Of the more than 6,000 cases, 4,515 were reported within 14 days of the first dose and 2,274 were reported more than two weeks after, the agency added.
Millions of Canadians have received their first dose of a COVID-19 vaccine. On Monday, thousands of Ontarians secured an appointment for theirs.
“Clinical trials suggest efficacy after the first dose is [up to] 90 per cent,” said Ottawa epidemiologist Raywat Deonandan.
“It’s great news” for people who have received at least one shot, said Peter Jüni, head of Ontario’s COVID-19 science advisory table and epidemiologist.
“You’re much less likely to experience severe COVID, that’s great, but be aware this is only partial protection,” he added
Of the 2,274 people who reported getting COVID after two weeks, 203 were admitted to hospital and 53 people died.
However, Deonandan said Canadians should not panic.
“As we combat this epidemic, as the case numbers drop because of vaccination and other factors, later on this year the transmission will be so low that that tiny proportion of people for whom the vaccine has failed in will not encounter infection, therefore will not get infected.”
Cheyenne Scarlett is grateful to be partially vaccinated with Pfizer, especially after testing positive for the disease in January when she was six weeks pregnant.
“It was rough.

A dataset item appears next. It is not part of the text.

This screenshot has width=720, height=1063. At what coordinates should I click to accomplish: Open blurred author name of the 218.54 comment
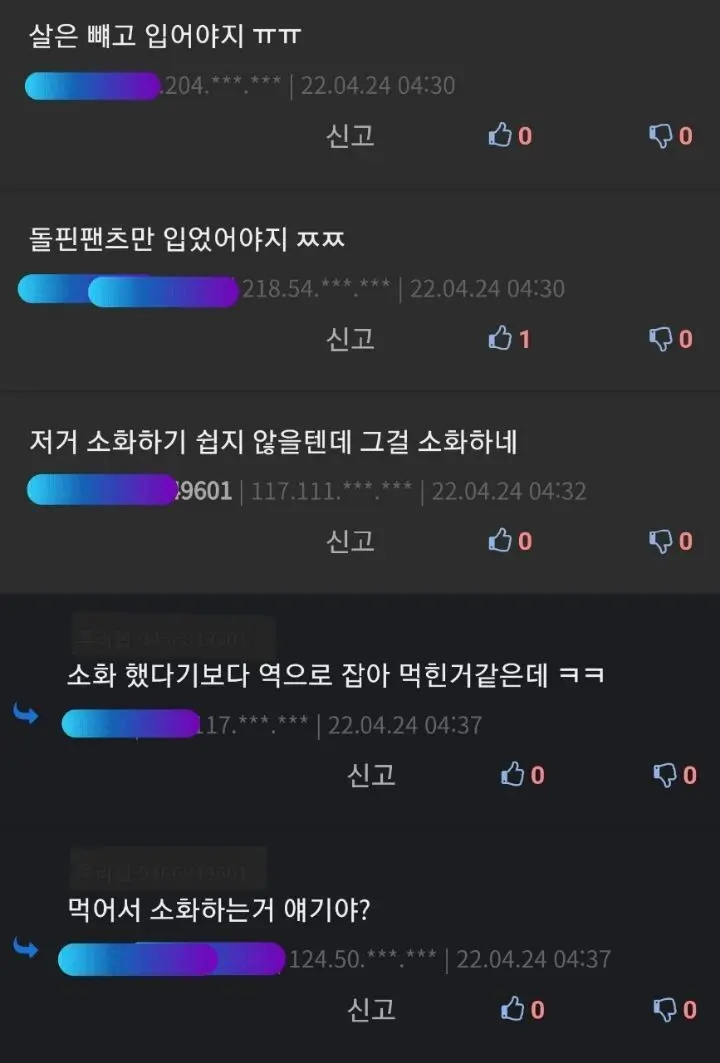click(x=128, y=290)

I was actually hospitalized for five days,” she said.
She said she followed all the safety precautions, but having children in the house makes transmission of COVID-19 harder to control.
Scarlett said she’s relieved after receiving her first dose.
“I wanted that extra coverage and I’m also pregnant so I wanted to make sure I was protecting my baby too.”
Scarlett will wait four months for her second dose, but said she doesn’t mind the gap if it means more people can receive their first.
“I think if we can protect a lot of people half way, versus half the people all the way, we’re reaching more and creating a little bit more herd immunity.”